Deep Learning Reference Stack v9.0 Now Available 

By Jin Sun

Today, we’re pleased to announce the Deep Learning Reference Stack (DLRS) 9.0 release. Release v9 offers more compute performance with the 3rd Gen Intel® Xeon® Scalable processor, and it integrates DeepSpeech, an automatic speech recognition (ASR) engine. DLRS v9 continues to feature Intel® Advanced Vector Extensions 512 (Intel® AVX-512) with Intel® Deep Learning Boost (Intel® DL Boost). Intel DL Boost accelerates AI training and inference performance.   

DLRS v9.0  further improves the ability to quickly prototype and deploy DL workloads, reducing complexity while enabling customization. This release features: 

  • TensorFlow* 1.15 and TensorFlow* 2.4.0: An end-to-end open source platform for machine learning (ML). This stack uses open source versions with Intel optimizations.  

  • PyTorch* 1.8: An open source machine learning framework that accelerates the path from prototyping to production deployment. This stack uses open source versions with Intel optimizations.  

  • PyTorch Lightning: A lightweight wrapper for PyTorch designed to help researchers set up all the boilerplate state-of-the-art training. 

  • Transformers: State-of-the-art Natural Language Processing (NLP) for TensorFlow 2.4 and PyTorch. 
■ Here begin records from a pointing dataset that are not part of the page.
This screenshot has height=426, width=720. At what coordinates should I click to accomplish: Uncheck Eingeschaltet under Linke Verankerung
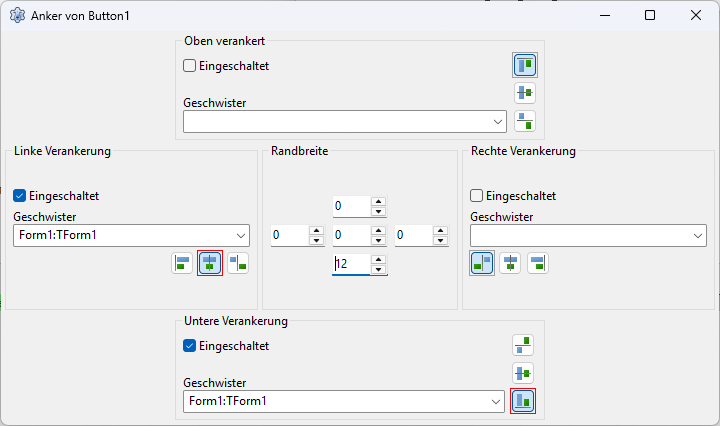[20, 196]
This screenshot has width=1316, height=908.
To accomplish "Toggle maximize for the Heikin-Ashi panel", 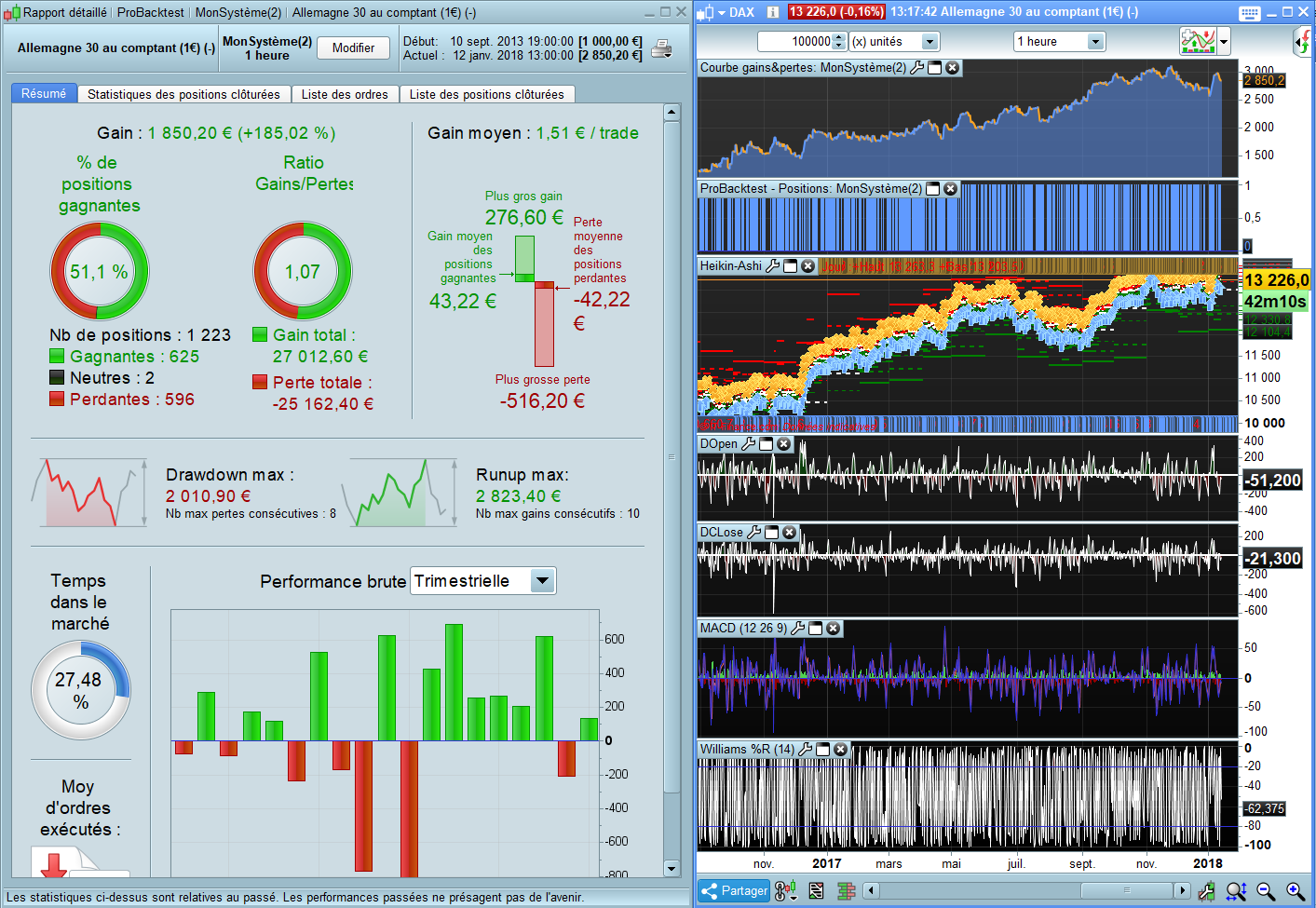I will click(x=791, y=266).
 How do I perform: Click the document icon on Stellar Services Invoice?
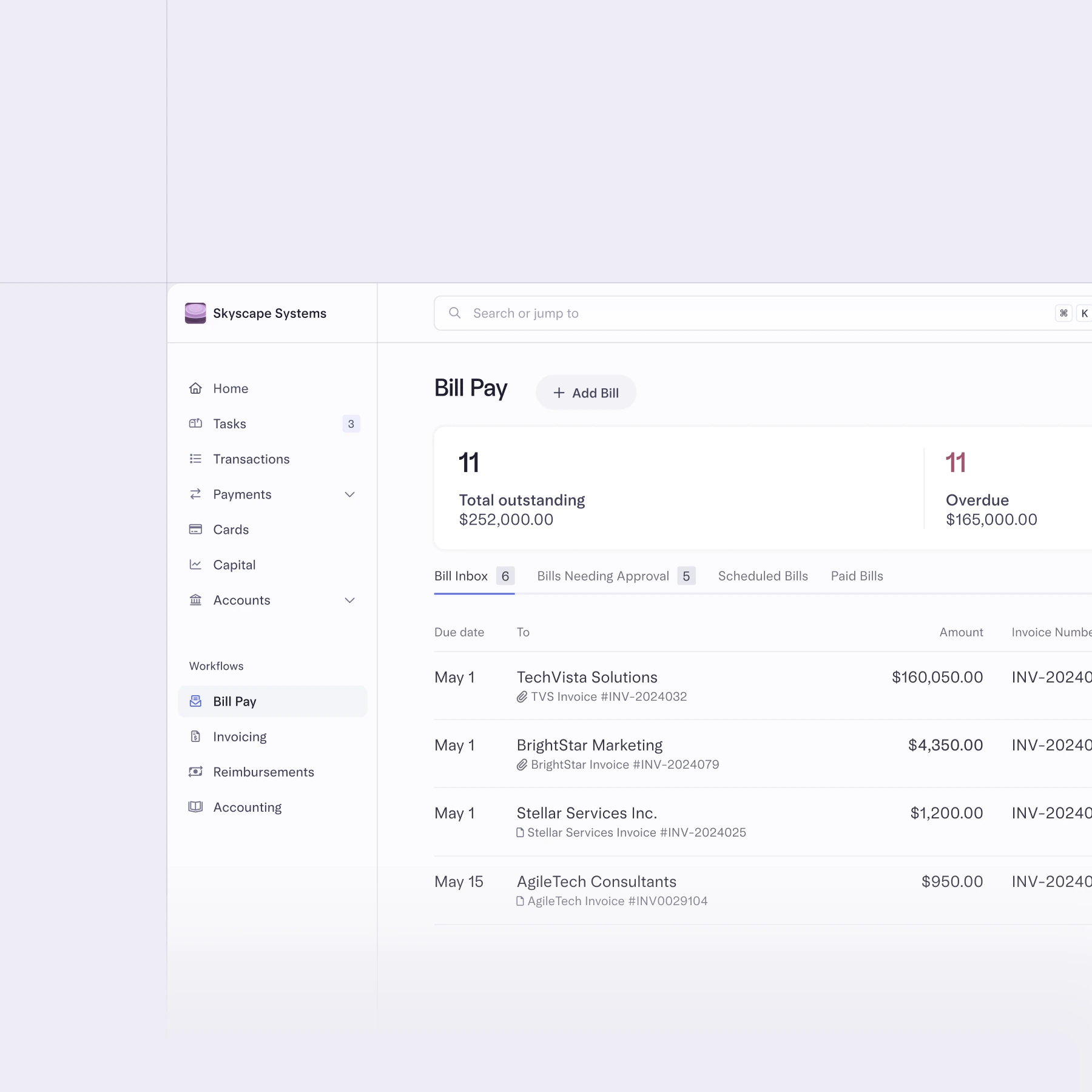tap(519, 832)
  • Flair: A framework for state-of-the-art Natural Language Processing using PyTorch 

  • OpenVINO™ model server version 2021.2: A solution that delivers improved neural network performance on Intel processors, helping unlock cost-effective, real-time vision applications [1

  • TensorFlow Serving 2.4: A Deep Learning model serving solution for TensorFlow models. 

  • Horovod: A framework for optimized distributed Deep Learning training for TensorFlow and PyTorch. 

  • oneAPI Deep Neural Network Library One DNN accelerated backends for TensorFlow, PyTorch and OpenVINO  

  • Intel DL Boost Vector Neural Network Instructions (VNNI): Features designed to accelerate deep neural network-based algorithms. 

  • Deep Learning Compilers (TVM* 0.6): An end-to-end compiler stack. 

  • Seldon Core  and KFServing :  Integration examples with DLRS for deep learning model serving on a Kubernetes cluster. 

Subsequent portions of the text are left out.